“Wave, eagle, thy pinion
Supreme in the air!”

But leave, ah leave, me alone on the mountain top amidst the frozen wilderness. I love to roam among the mountains. I love their pure air, their jagged heights, their snowy peaks, and their foaming cataracts tumbling down. Yea,

“For the lifting up of mountains,
In brightness and in dread;
For the peaks where snow and sunshine
Alone have dared to tread;
For the dark of silent gorges,
Whence mighty cedars nod:
For the majesty of mountains,
I thank thee, O my God.”

This little country of Switzerland, locked in by the Alps, and surrounded by Germany, France, Italy, and Austria, boasts the oldest republic in the world, its present form of government having existed half a thousand years. It is inhabited by 2,700,000 people, speaking three different languages. One million and a half speak German, one million French, and the remainder Italian. Unlike the people of other European nations, four-fifths of these Switzers are land owners. They love to sing

“Home, sweet home,

Be it ever so humble, there is no place like home!”
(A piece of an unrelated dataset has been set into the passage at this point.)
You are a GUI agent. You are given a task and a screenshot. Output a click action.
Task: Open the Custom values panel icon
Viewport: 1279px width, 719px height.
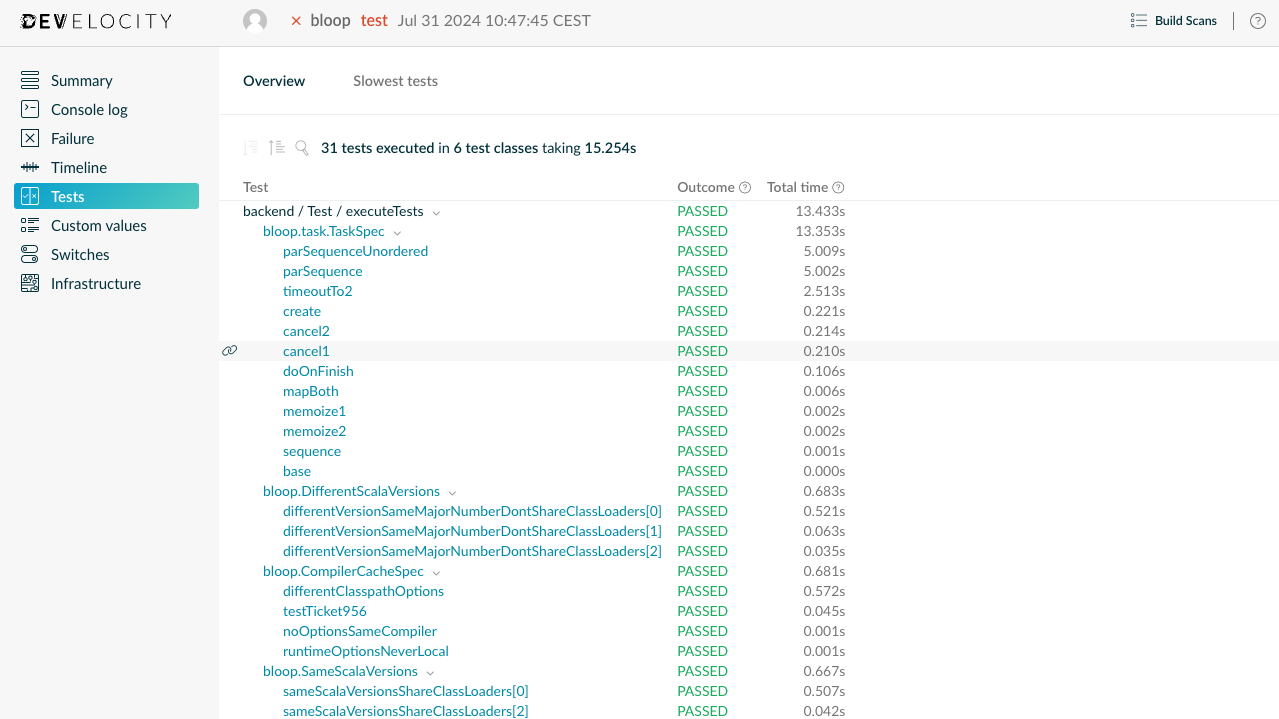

And, verily, their homes are humble, especially in the wilder parts of the country. Their rude, structures are, for the most part, built of fir poles and rough stones, and are often perched on the steep mountain side, thousands of feet above the valley. Sometimes nearly the whole house is hidden away in a blasted rock, only the end facing the valley being visible. These mountaineers live high—I can not say well. They have elevated thoughts, that is if they have any thoughts at all; they look down upon kings and ordinary mortals, and only look up to eagles and to God. Despite the extraordinary precaution taken to have their houses shielded by the rock, many of them are annually swept away by avalanches. It is difficult to trace out the dim and winding paths by which these people reach their mountain huts.

I said most Switzers are land-owners, and so they are, on a small scale. It is only a little here and less there; an acre in one place, a half acre in another, and so on. They have few or no horses, but nearly every family has two or three cows and a half dozen goats. They milk both goats and cows; both are as gentle as cats, and each one appears to know its name. Switzerland is a great country for honey, cheese, vegetables and fruit. Pears and grapes of the finest quality everywhere abound. Wine is plentiful and almost as cheap as water, though I do not take advantage of the “reduced rates.”

There is something about the plain, simple, and unpretentious ways of these Alpine folk that challenges admiration. They are earnest, honest, pious, truthful, and industrious. Indeed, they can not be otherwise than industrious. Necessity is their stern master. He treads upon their heels, and cracks his whip over their heads. They have no machinery—they want none. They know nothing, and care less, about what progress the world is making. To them, “the world” means Switzerland, and that is about the same from age to age. “Contentment is the price of happiness;” they have paid the price, and enjoy the prize. The iron-belted and thunder-riven mountains have lent strength of character and force of will to the men. They are hardy mountaineers. They love their country next to their God.

“True as yon Alp to its own native flowers
True as the torrent to its rocky bed,
Or clouds and winds to their appointed track;
The Switzer cleaves to his accustom’d freedom,
Holds fast the rights and laws his fathers left him,
And spurns the tyrant’s innovating sway.”